判例タイムズ506号で紹介された最高裁決定です(最高裁令和4年11月30日決定)。

 

 

子の引き渡しを命じる裁判が確定した場合,強制執行の手続は粛々と進められるべきであり,それが妥当ではないという場合には,あくまでも,強制執行の元となっている裁判を変更するように求めるべきというのが原則的な考え方ですが,それでも,例外的に,強制執行の手続において,その申立てが権利濫用に該当するとして却下するという判断をしたという事例も存在します。

 

 

子の引き渡しを命じる審判を債務名義とする間接強制の申立てが権利の濫用にあたるとされた事例 | 弁護士江木大輔のブログ (ameblo.jp)

 

相手方が間接強制により面会交流させる義務の履行を求めることは過酷執行に当たるとした事例 | 弁護士江木大輔のブログ (ameblo.jp)

 

面会交流の不履行につきなされた間接強制に基づく強制執行が権利の濫用にあたるとされた事例 | 弁護士江木大輔のブログ (ameblo.jp)

 

 

本件は,次のような経緯において,子の引渡しの強制執行の申立が権利濫用に当たるとした原審の判断に対して,最高裁がこれを否定したという事例になります。

 

 

⑴ 本件夫婦は、平成24年に婚姻し、平成25年2月に長男を、平成27年10月に二男をもうけた。
⑵ 夫は、令和2年8月,子どもたちを連れて転居し、妻と別居した。
⑶ 家庭裁判所は、令和2年12月、妻の申立てに基づき、本件子らの監護者を妻と指定し、夫に対して子どもたちを妻に引き渡すよう命ずる審判をし,確定した。
⑷ 妻は、令和3年4月、子どもたちの引渡しを受けるため、夫宅に赴き、二男についてはその引渡しを受けた。他方、長男については、夫及び妻からの約2時間にわたる説得に応ずることなく、妻の下に行くと夫と会えなくなると述べたり、長男を抱えようとした妻を強く押しのけたりするなどして、妻に引き渡されることを強く拒絶したため、妻は、その引渡しを受けることができなかった。

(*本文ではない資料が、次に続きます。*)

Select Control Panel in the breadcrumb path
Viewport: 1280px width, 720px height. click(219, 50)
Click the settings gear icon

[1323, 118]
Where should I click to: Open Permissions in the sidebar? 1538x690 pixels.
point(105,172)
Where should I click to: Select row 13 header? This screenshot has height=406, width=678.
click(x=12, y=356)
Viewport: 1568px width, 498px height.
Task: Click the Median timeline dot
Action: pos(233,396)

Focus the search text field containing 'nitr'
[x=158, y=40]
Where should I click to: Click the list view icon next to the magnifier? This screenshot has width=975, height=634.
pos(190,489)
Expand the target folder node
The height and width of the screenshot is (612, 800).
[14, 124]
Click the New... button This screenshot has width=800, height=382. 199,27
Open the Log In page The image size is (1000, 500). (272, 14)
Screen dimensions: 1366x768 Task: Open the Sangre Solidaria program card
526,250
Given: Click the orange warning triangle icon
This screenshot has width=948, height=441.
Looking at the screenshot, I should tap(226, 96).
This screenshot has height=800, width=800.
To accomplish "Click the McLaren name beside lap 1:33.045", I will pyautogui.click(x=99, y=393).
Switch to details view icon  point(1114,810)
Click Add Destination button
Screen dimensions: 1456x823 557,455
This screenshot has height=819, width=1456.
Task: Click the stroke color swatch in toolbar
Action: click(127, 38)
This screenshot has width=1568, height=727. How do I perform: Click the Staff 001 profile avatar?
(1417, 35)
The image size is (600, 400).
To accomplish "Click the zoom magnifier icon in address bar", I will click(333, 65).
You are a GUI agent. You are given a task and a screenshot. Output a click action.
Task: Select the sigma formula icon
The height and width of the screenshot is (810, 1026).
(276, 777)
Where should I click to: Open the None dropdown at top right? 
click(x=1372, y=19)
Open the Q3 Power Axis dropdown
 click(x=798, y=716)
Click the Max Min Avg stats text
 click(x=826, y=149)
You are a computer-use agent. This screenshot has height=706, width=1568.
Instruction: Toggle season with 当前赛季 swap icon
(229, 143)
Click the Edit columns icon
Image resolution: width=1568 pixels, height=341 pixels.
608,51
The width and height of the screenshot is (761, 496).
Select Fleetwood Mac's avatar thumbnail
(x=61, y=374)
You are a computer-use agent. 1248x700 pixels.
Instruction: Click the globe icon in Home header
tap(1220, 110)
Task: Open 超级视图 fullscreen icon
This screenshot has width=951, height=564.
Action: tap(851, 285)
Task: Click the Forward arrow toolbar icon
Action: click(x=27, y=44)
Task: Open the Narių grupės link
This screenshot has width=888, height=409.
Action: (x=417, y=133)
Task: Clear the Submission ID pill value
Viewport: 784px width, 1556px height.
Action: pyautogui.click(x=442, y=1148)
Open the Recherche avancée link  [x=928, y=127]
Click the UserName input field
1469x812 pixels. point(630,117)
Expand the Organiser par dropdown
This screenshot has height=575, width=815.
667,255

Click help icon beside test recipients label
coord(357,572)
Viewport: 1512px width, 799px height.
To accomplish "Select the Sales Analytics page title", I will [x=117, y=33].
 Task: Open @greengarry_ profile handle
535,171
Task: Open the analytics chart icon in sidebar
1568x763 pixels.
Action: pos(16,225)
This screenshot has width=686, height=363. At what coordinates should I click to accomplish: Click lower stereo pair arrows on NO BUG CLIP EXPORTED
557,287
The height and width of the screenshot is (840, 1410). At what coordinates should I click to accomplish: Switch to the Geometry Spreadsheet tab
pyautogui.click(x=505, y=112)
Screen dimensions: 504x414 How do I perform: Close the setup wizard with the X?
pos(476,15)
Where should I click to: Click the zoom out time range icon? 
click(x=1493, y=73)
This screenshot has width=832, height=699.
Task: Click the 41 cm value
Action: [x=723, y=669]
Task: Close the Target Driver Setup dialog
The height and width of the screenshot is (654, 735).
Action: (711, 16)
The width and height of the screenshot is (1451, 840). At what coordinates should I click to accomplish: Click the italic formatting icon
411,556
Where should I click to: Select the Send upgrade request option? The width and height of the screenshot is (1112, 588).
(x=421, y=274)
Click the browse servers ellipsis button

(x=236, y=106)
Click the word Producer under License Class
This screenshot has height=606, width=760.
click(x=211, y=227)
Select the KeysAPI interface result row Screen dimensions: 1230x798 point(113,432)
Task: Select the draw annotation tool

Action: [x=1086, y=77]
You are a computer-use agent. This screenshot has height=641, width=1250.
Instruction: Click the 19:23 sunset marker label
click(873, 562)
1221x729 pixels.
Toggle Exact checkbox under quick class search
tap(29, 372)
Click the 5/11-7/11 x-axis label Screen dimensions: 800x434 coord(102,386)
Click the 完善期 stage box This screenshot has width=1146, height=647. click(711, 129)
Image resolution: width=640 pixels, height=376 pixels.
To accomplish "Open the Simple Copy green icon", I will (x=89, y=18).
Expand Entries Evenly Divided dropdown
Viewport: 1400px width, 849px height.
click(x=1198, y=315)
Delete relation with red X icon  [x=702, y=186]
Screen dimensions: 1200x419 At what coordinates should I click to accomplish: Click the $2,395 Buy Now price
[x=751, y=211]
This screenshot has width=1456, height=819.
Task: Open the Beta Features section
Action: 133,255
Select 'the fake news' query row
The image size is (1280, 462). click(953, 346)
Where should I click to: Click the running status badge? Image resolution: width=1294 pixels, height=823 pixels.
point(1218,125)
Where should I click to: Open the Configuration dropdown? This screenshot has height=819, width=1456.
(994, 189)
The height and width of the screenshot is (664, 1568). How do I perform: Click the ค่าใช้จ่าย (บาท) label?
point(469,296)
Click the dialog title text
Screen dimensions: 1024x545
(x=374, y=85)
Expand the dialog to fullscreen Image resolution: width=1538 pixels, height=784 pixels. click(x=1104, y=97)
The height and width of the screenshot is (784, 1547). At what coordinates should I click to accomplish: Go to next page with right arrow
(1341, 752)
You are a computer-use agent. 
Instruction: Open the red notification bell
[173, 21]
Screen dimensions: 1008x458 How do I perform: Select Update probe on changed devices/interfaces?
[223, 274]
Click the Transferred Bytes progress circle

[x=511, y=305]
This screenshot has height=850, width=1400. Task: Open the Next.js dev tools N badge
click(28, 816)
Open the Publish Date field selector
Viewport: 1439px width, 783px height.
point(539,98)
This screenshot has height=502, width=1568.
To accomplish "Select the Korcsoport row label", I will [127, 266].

⑸ その後、夫は、妻に対し、長男が妻を怖がっていることから長男の引渡しについて具体的な提案をすることができないとした上で、長男と二男を面会させる機会を設けることを提案した。妻は、これに応ずることとし、夫との間で、令和3年5月に長男と二男を面会させることを合意した。
 夫は、同日、長男を連れて上記の面会の待ち合わせ場所に赴いた。長男は、妻が上記待ち合わせ場所に来ることを知らされていなかったため、妻の姿を見て強く反発し、妻のことは全部嫌だなどと述べ、妻に抱かれることを拒否し、泣きながら夫に対して夫宅に帰ることを強く求めるなどした。
⑹ 妻は、令和3年6月、本件申立てをした。
 原々審は、夫に対し、長男を妻に引き渡すよう命ずるとともに、これを履行しないときは1日につき2万円の割合による金員を夫に支払うよう命ずる決定(原々決定)をした。
 夫は、同月、原々決定に対し執行抗告をした。

 

 

最高裁は,次のとおり説示しています。

長男が妻に引き渡されることを拒絶する意思を表明したことは、直ちに本件申立てに基づいて間接強制決定をすることを妨げる理由となるものではなく、本件において、ほかにこれを妨げる理由となる事情は見当たらない。原審は、上記意思が現在における長男の真意であると認められ、長男の心身に有害な影響を及ぼすことのないように配慮しつつ長男の引渡しを実現するため合理的に必要と考えられる夫の行為を具体的に想定することが困難であるとして、本件申立てが権利の濫用に当たるというが、本件審判の確定から約2か月の間に2回にわたり長男が妻に引き渡されることを拒絶する言動をしたにとどまる本件の事実関係の下においては、そのようにいうことはできない。

 

 

また,宇賀克也判事の補足意見が次のとおり示されています(要旨)。

夫には、長男の妻への引渡しに協力する姿勢が見られるものの、長男の妻に対する強固な忌避感情を取り除く努力が十分であったとまではいえないと思われる。そして、かかる努力を行っても、長男の妻に対する強い忌避感情を和らげることが期待できないと判断したときは、夫は、長男の監護者の変更の申立てを行うことや間接強制決定自体を債務名義とする執行力の排除を求めて請求異議の訴えを提起することができる。したがって、本件で直ちに間接強制決定が権利の濫用に当たるということには躊躇せざるを得ず、今後、上記のような努力がされることが望まれるところである。